Pseudolithoxus nicoi
- Conservation status: Least Concern (IUCN 3.1)

Scientific classification
- Kingdom: Animalia
- Phylum: Chordata
- Class: Actinopterygii
- Division: Teleostei
- Order: Siluriformes
- Family: Loricariidae
- Genus: Pseudolithoxus
- Species: P. nicoi
- Binomial name: Pseudolithoxus nicoi (Armbruster & Provenzano, 2000)

= Pseudolithoxus nicoi =

- Authority: (Armbruster & Provenzano, 2000)
- Conservation status: LC

Species of fish

Pseudolithoxus nicoi is a species of freshwater ray-finned fish belonging to the family Loricariidae, the suckermouth armoured catfishes, and the subfamily Hypostominae, the suckermouth catfishes. This catfish is found in the Siapa River, a tributary of the Casiquiare canal, in Venezuela.
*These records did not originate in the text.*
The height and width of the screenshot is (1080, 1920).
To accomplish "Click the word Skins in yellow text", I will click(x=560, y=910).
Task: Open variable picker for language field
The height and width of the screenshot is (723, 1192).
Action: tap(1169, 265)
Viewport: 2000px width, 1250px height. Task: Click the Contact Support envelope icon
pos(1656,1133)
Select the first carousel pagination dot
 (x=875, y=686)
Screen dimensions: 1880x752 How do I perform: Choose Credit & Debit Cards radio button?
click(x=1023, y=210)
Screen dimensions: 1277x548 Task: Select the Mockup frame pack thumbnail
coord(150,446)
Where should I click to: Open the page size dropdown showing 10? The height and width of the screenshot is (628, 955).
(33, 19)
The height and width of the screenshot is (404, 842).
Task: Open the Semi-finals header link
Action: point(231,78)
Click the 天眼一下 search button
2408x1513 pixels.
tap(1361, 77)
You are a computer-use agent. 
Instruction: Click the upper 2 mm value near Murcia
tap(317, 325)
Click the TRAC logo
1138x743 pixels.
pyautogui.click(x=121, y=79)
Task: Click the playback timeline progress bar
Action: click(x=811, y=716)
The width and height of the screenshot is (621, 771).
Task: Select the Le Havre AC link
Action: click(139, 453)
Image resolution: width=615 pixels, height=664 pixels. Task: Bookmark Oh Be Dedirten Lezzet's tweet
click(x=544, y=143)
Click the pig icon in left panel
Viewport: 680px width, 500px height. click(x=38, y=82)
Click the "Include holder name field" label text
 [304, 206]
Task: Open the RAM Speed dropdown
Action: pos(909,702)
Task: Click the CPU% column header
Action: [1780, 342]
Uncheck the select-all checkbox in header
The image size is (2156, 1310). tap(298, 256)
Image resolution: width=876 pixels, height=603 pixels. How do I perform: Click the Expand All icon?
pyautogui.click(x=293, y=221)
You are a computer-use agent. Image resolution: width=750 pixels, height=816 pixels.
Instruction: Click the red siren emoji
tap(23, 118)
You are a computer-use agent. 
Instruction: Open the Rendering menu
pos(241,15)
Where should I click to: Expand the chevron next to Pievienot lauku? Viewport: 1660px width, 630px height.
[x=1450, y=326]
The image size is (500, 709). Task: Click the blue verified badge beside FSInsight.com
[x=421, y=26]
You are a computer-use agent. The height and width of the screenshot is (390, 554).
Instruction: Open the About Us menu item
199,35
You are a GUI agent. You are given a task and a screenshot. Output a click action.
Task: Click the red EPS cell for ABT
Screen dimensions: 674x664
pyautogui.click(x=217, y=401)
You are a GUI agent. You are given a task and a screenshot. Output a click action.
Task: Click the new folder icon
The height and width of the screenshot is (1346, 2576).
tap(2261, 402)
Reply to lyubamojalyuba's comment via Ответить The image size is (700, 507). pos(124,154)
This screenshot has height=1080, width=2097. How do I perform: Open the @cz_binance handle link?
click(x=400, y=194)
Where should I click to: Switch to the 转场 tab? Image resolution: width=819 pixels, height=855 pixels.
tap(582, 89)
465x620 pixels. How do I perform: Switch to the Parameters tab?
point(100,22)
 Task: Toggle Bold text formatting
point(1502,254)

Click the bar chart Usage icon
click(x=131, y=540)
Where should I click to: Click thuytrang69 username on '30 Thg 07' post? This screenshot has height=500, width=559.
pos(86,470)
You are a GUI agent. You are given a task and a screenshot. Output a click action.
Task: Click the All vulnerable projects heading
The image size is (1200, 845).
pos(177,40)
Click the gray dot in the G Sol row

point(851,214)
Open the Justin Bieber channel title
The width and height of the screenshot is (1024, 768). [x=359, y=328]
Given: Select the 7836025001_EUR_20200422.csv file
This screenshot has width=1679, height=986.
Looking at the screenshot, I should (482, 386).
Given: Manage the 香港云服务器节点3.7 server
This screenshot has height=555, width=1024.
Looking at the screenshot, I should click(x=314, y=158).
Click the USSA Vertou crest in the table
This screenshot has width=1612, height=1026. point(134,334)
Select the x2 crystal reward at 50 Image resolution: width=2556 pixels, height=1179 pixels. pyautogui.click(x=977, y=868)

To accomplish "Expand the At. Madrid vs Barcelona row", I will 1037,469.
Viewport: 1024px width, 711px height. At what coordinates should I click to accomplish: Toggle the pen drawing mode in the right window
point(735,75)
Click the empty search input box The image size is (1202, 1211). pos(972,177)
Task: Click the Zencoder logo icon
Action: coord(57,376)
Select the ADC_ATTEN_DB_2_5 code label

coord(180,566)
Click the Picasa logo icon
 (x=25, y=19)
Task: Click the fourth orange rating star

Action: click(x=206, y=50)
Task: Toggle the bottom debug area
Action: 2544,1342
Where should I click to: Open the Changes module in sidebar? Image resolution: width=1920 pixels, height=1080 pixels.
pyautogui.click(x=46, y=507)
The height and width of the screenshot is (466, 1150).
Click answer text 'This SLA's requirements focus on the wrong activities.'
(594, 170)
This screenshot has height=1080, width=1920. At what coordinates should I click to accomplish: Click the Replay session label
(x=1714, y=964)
The region where it is found is difficult to access and this species probably also occurs elsewhere in the Rio Negro basin and its range may extend into Brazil. This species grows to a standard length of 11.4 cm. The specific name honours Dr Leo G. Nico, an ichthyologist at the United States Geological Survey who collected most of the specimens.